* **Task objective**: Which lines in the records contain the word "Open"? Gather each of those lines and copy it out in full.

[Rows of pointing data]
__________
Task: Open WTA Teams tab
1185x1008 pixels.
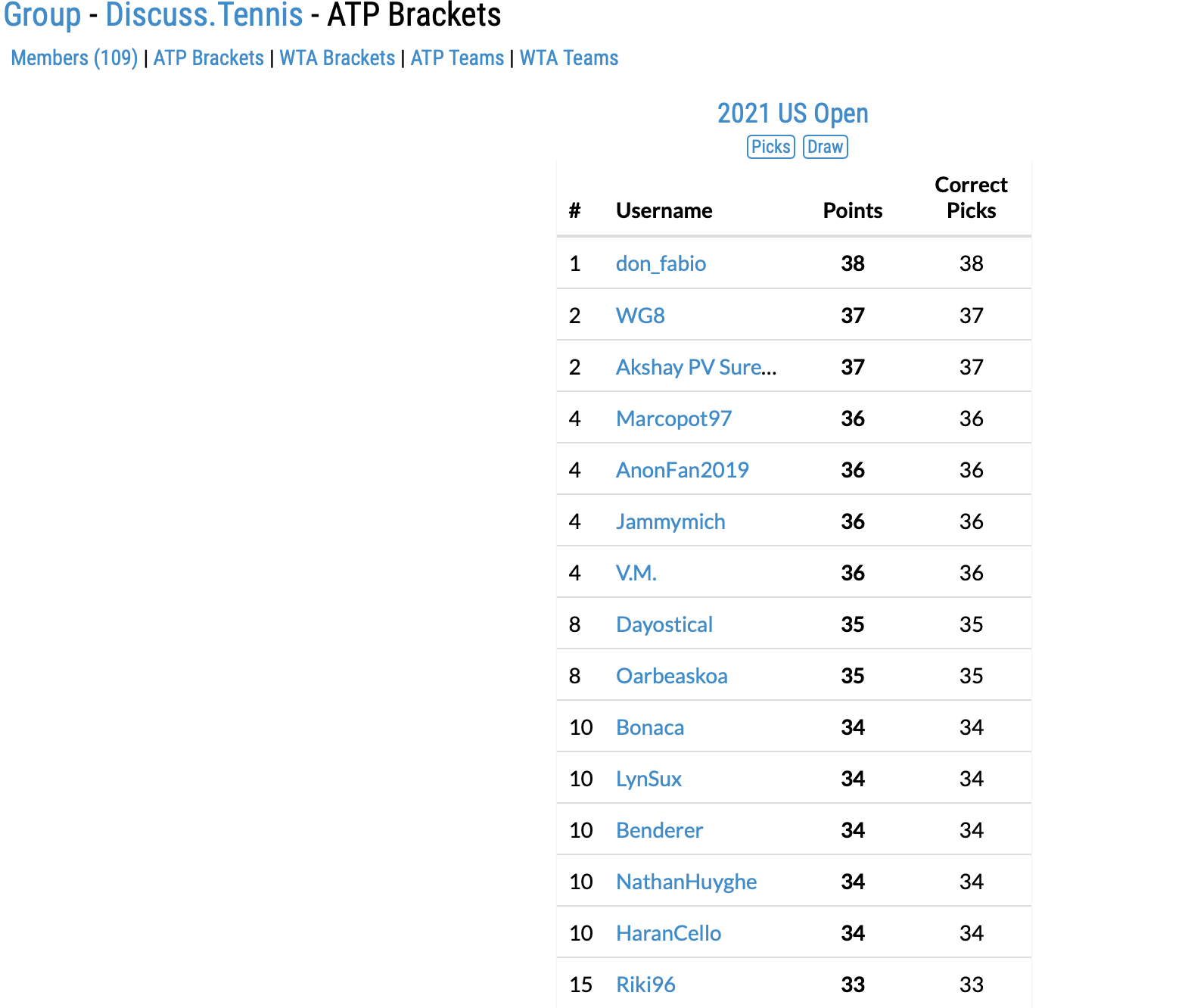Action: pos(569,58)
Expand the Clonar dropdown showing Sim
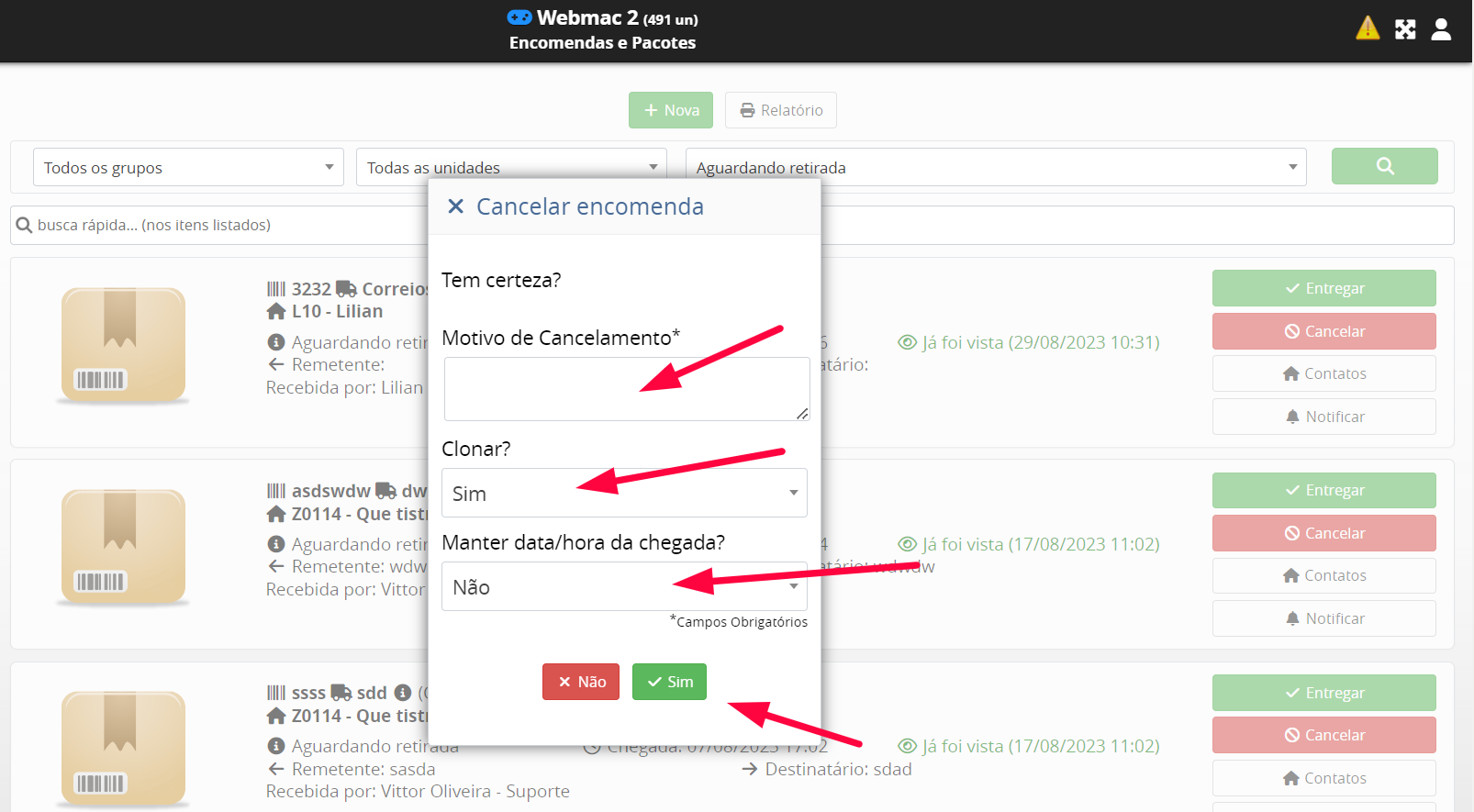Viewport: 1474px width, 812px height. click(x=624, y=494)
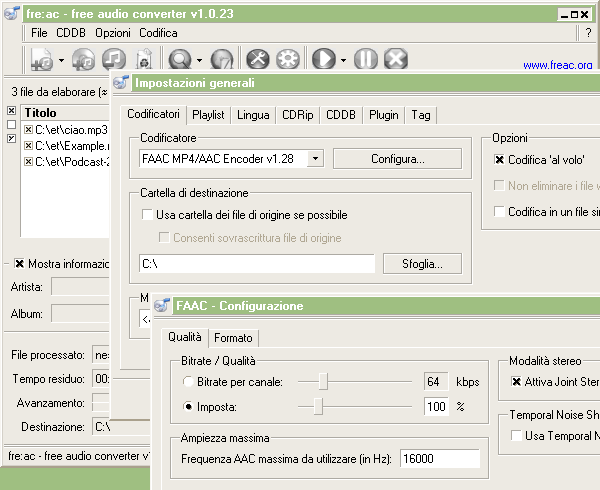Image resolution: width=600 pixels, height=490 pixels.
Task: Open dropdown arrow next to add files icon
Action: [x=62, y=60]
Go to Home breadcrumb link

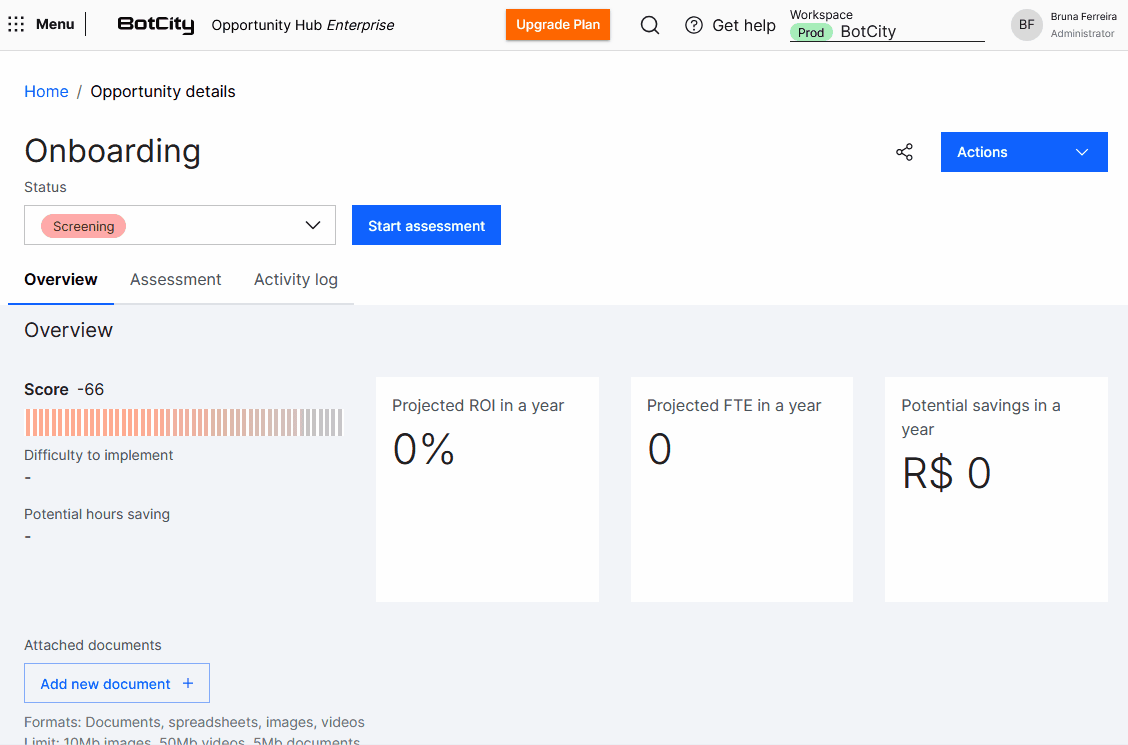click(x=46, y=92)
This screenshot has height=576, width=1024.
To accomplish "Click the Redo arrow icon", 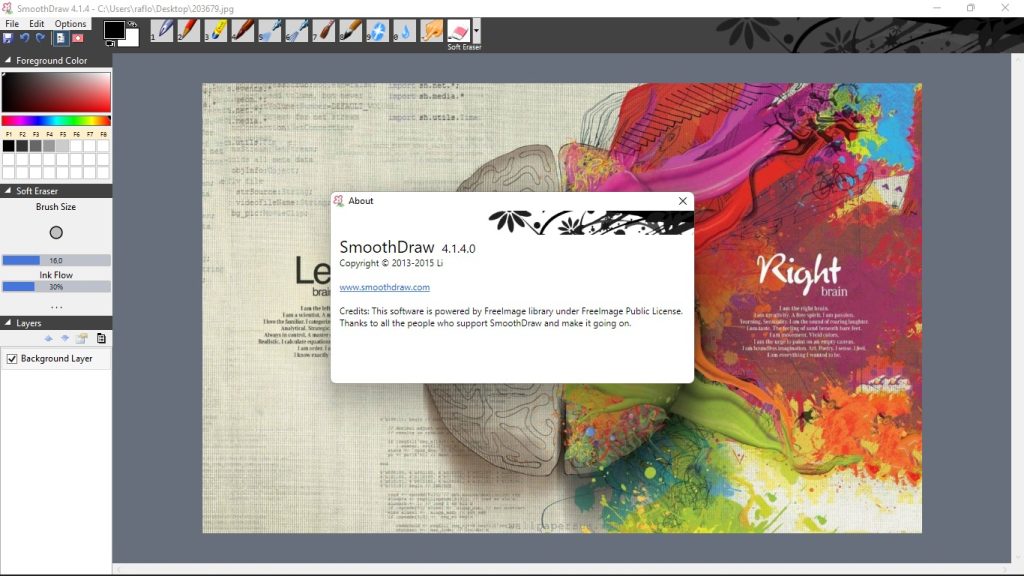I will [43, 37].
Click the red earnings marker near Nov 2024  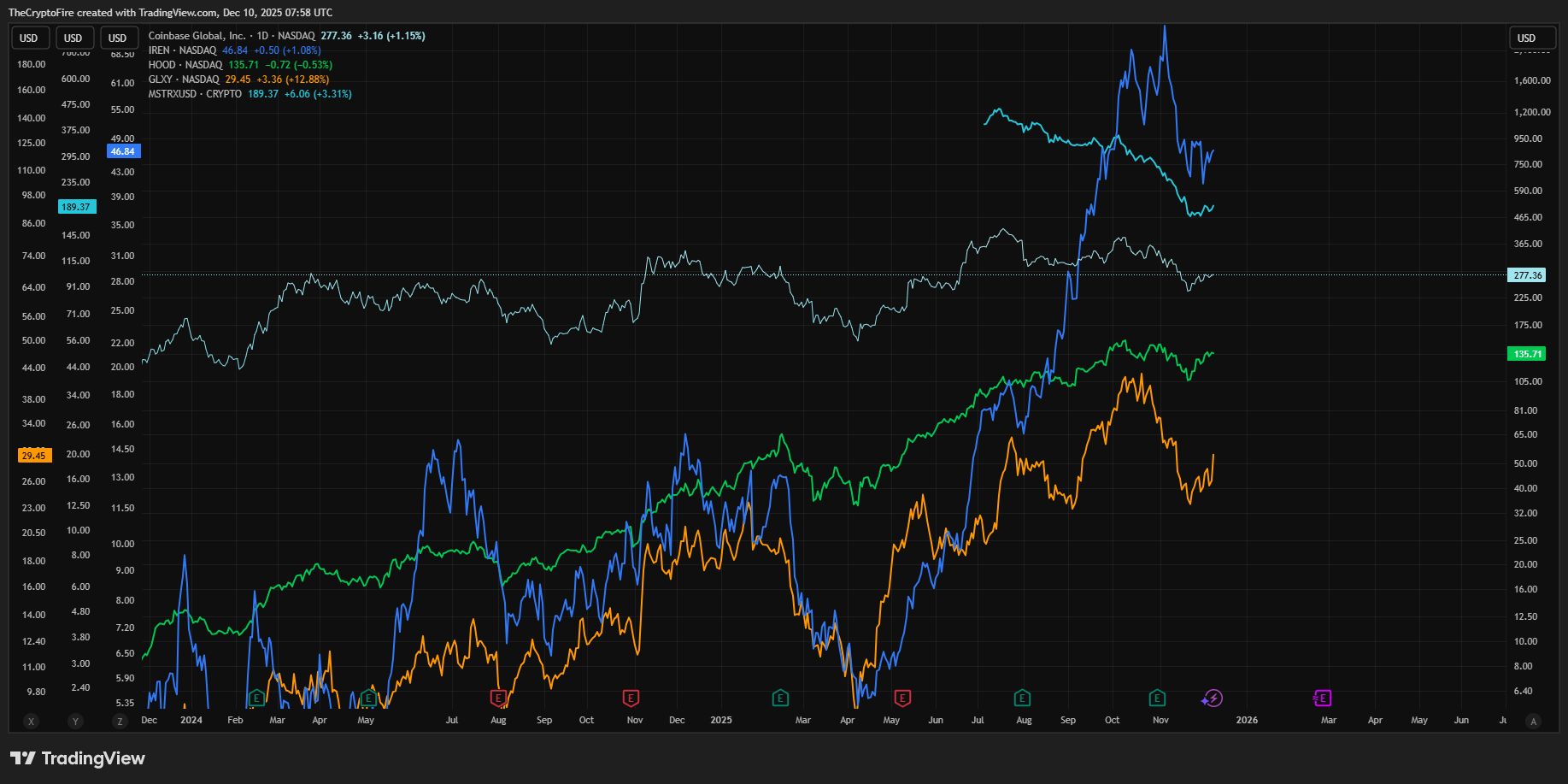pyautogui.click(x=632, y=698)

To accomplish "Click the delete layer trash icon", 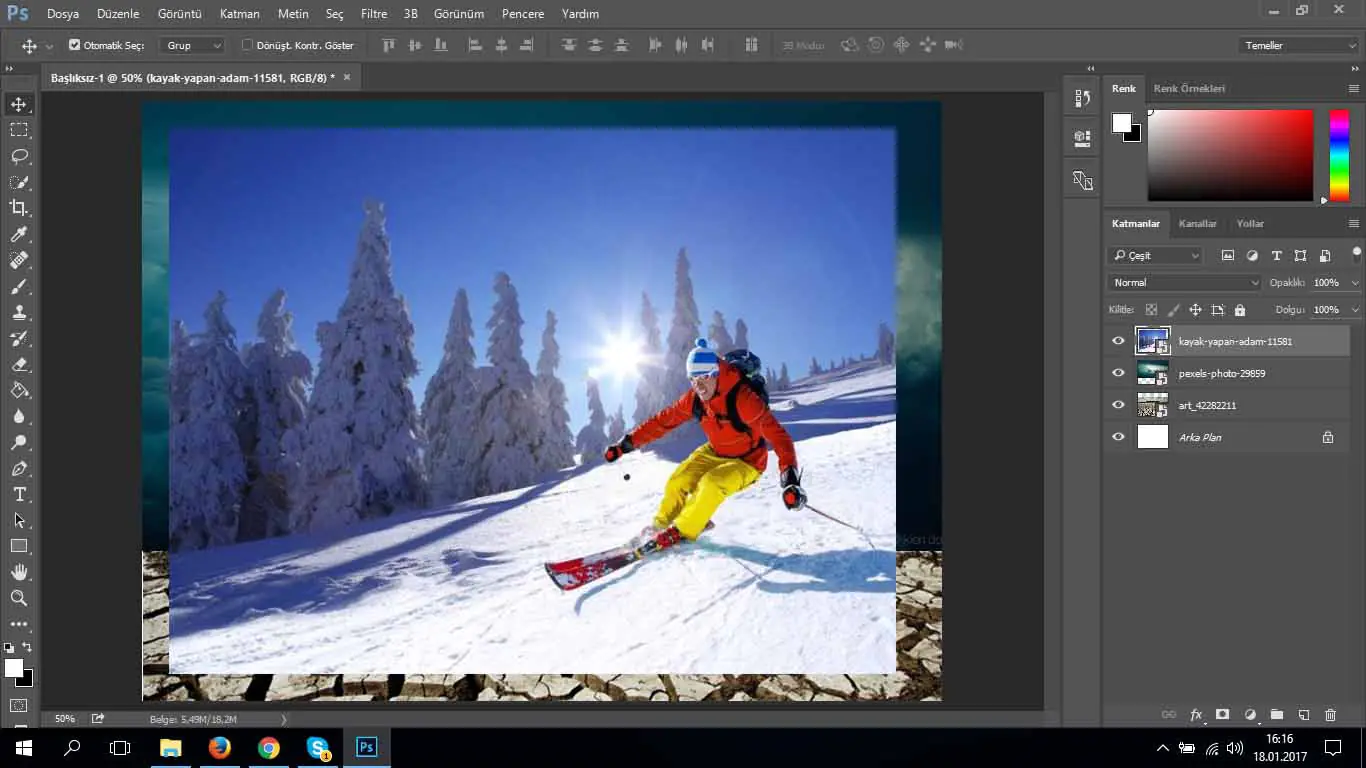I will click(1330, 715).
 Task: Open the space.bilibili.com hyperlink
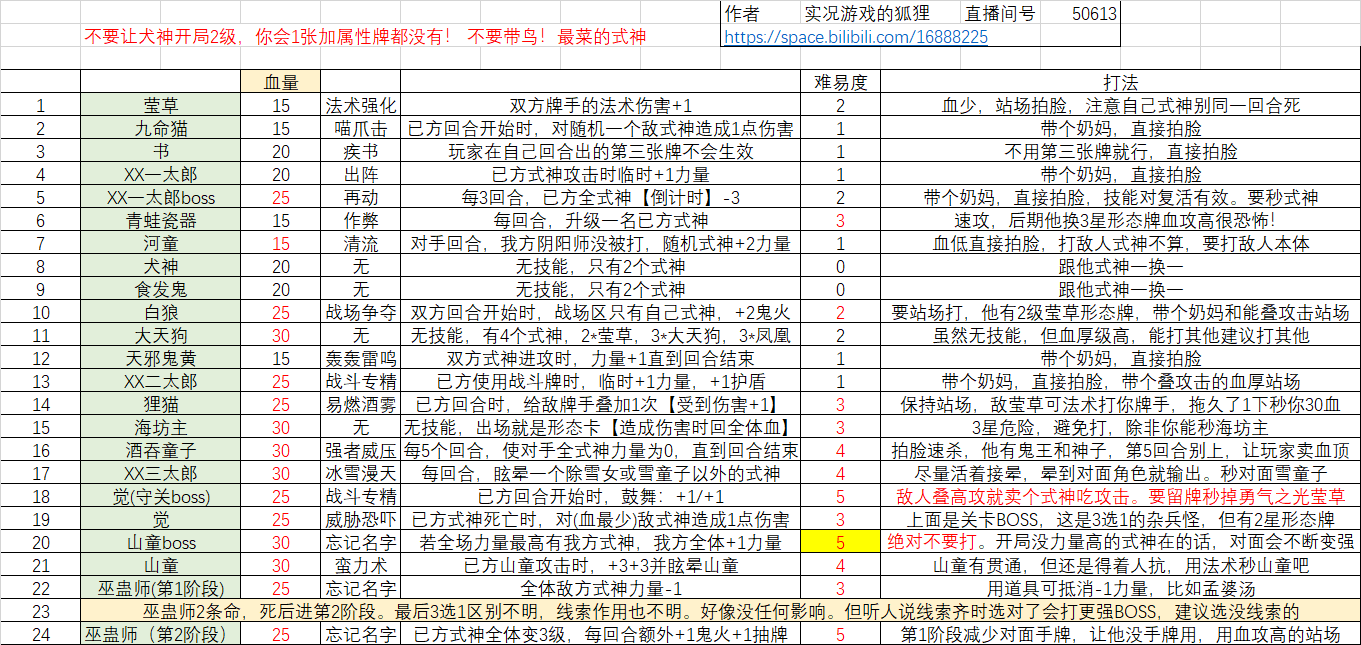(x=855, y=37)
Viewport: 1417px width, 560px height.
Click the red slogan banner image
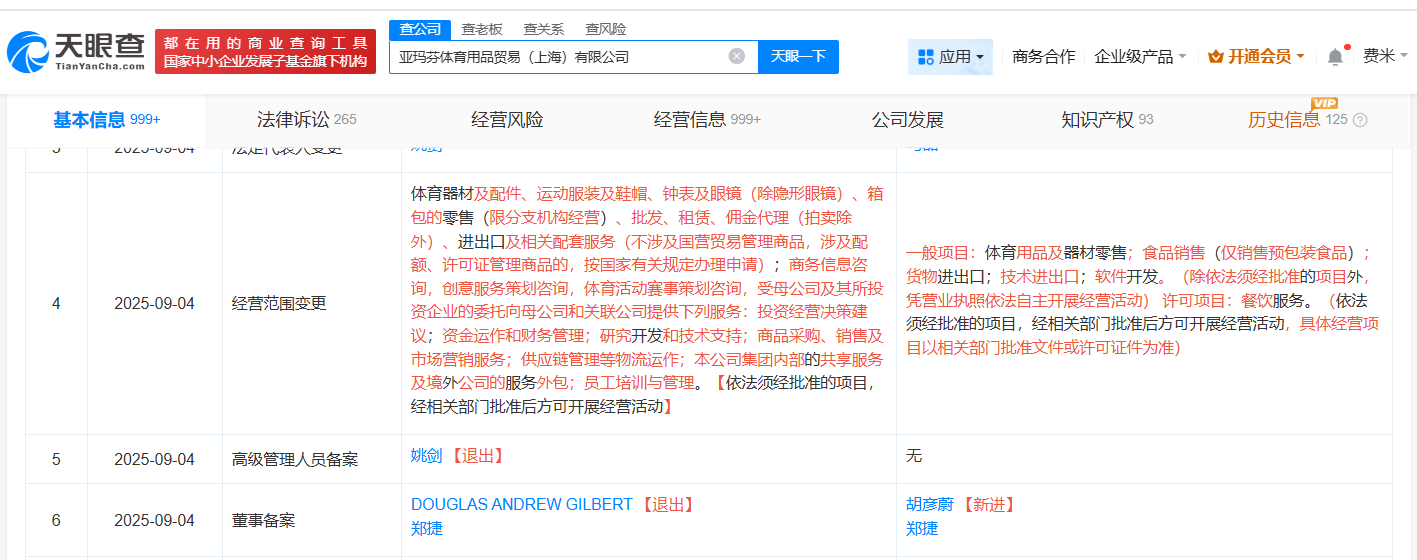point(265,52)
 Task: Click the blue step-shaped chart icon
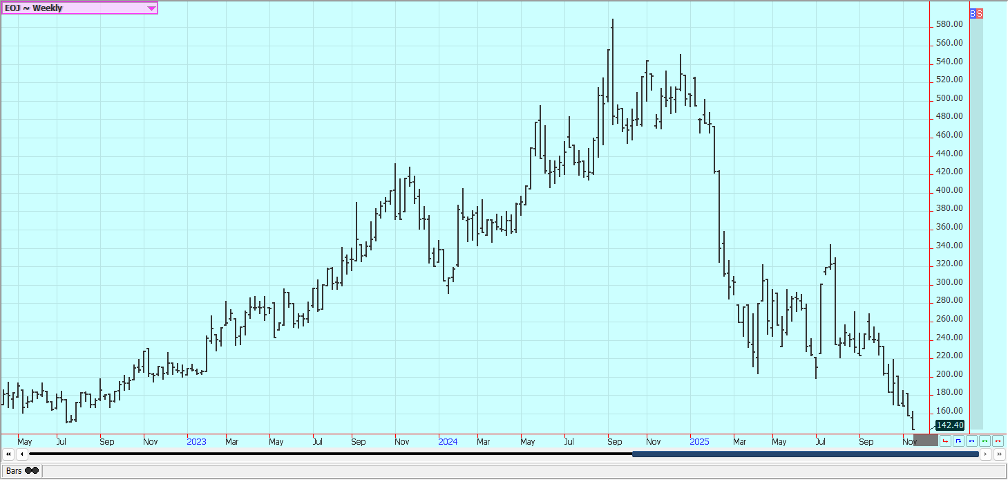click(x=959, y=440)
__________
* **Finished task**:
Task: Open WTA Teams tab
Task: Open dropdown arrow next to add files icon
 Task: Open the space.bilibili.com hyperlink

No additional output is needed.